In the listing below, start your output at the line with "Given: Select the" and end it after the line with "The width and height of the screenshot is (740, 515).", copying every line exactly.

**Records for processing:**

################

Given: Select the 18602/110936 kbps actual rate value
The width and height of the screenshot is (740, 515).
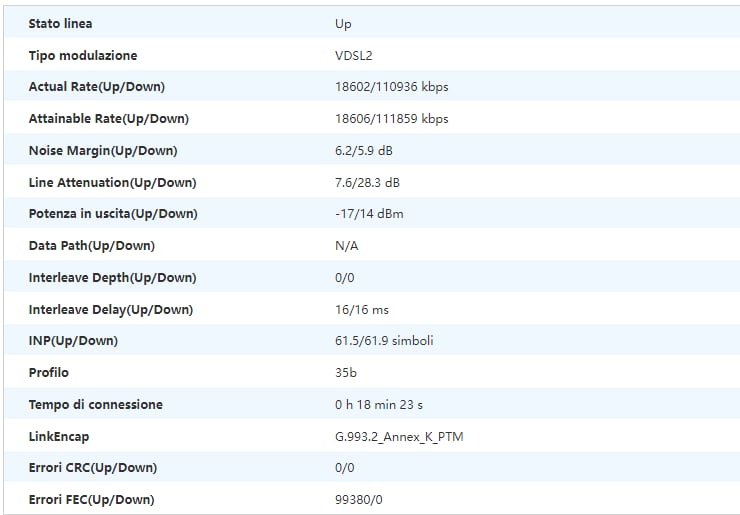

################

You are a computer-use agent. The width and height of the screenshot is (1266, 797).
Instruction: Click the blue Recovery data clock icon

################

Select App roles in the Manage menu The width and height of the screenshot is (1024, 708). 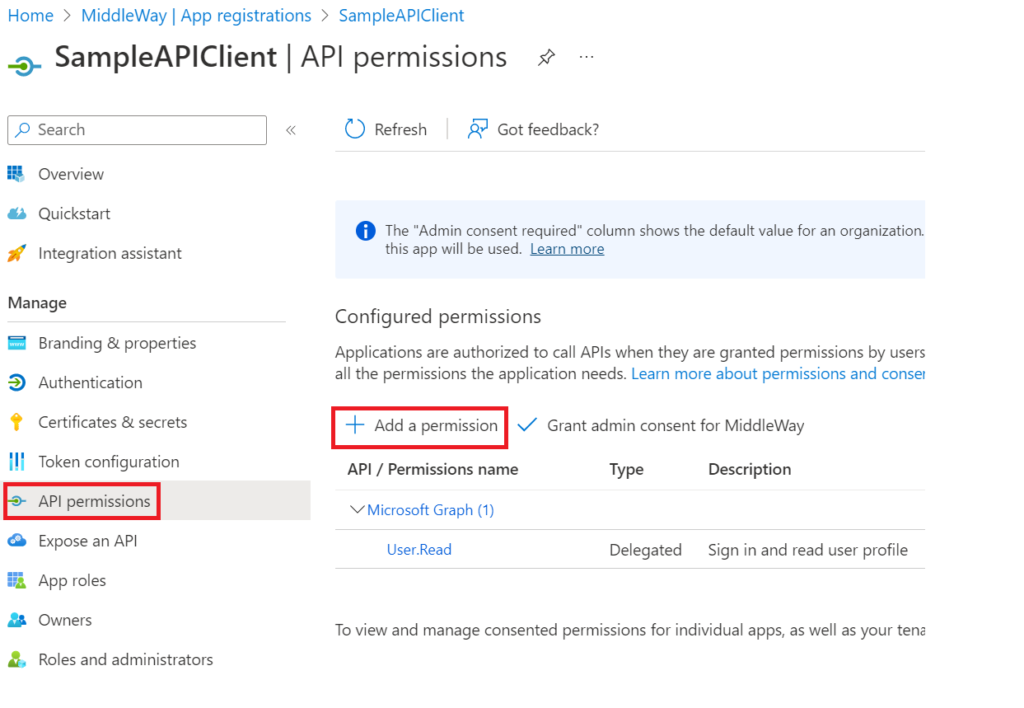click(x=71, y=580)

################

**Reply to the exercise:**
Given: Select the 18602/110936 kbps actual rate value
The width and height of the screenshot is (740, 515).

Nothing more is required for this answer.